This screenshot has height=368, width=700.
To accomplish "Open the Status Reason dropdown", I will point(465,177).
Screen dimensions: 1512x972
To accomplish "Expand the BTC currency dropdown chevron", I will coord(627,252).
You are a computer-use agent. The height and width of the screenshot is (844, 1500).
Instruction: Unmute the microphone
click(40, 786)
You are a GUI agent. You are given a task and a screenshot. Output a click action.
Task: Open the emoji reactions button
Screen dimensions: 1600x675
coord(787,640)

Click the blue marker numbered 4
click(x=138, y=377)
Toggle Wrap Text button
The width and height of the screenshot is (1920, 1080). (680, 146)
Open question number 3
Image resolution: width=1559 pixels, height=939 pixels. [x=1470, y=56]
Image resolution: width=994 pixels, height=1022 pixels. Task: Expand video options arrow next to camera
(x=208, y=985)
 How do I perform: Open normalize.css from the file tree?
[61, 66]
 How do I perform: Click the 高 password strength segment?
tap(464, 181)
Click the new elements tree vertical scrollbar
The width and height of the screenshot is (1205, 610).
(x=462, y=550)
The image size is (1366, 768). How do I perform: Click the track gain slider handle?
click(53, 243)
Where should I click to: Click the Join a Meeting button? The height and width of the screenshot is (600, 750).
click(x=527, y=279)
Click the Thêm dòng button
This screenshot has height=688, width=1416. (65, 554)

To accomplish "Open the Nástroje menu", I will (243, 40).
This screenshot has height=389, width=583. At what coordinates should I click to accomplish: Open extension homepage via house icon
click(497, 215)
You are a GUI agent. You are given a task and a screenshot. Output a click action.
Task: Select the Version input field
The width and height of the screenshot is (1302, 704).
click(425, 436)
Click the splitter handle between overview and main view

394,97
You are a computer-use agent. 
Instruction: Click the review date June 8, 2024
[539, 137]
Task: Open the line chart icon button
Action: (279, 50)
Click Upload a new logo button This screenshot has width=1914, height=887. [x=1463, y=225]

========

Give every line of the items above as a JSON list of strings, one string per line, leaving out blank lines.

* **Right answer**:
[
  "This screenshot has height=368, width=700.",
  "To accomplish \"Open the Status Reason dropdown\", I will point(465,177).",
  "Screen dimensions: 1512x972",
  "To accomplish \"Expand the BTC currency dropdown chevron\", I will coord(627,252).",
  "You are a computer-use agent. The height and width of the screenshot is (844, 1500).",
  "Instruction: Unmute the microphone",
  "click(40, 786)",
  "You are a GUI agent. You are given a task and a screenshot. Output a click action.",
  "Task: Open the emoji reactions button",
  "Screen dimensions: 1600x675",
  "coord(787,640)",
  "Click the blue marker numbered 4",
  "click(x=138, y=377)",
  "Toggle Wrap Text button",
  "The width and height of the screenshot is (1920, 1080). (680, 146)",
  "Open question number 3",
  "Image resolution: width=1559 pixels, height=939 pixels. [x=1470, y=56]",
  "Image resolution: width=994 pixels, height=1022 pixels. Task: Expand video options arrow next to camera",
  "(x=208, y=985)",
  " How do I perform: Open normalize.css from the file tree?",
  "[61, 66]",
  " How do I perform: Click the 高 password strength segment?",
  "tap(464, 181)",
  "Click the new elements tree vertical scrollbar",
  "The width and height of the screenshot is (1205, 610).",
  "(x=462, y=550)",
  "The image size is (1366, 768). How do I perform: Click the track gain slider handle?",
  "click(53, 243)",
  "Where should I click to: Click the Join a Meeting button? The height and width of the screenshot is (600, 750).",
  "click(x=527, y=279)",
  "Click the Thêm dòng button",
  "This screenshot has height=688, width=1416. (65, 554)",
  "To accomplish \"Open the Nástroje menu\", I will (243, 40).",
  "This screenshot has height=389, width=583. At what coordinates should I click to accomplish: Open extension homepage via house icon",
  "click(497, 215)",
  "You are a GUI agent. You are given a task and a screenshot. Output a click action.",
  "Task: Select the Version input field",
  "The width and height of the screenshot is (1302, 704).",
  "click(425, 436)",
  "Click the splitter handle between overview and main view",
  "394,97",
  "You are a computer-use agent. ",
  "Instruction: Click the review date June 8, 2024",
  "[539, 137]",
  "Task: Open the line chart icon button",
  "Action: (279, 50)",
  "Click Upload a new logo button This screenshot has width=1914, height=887. [x=1463, y=225]"
]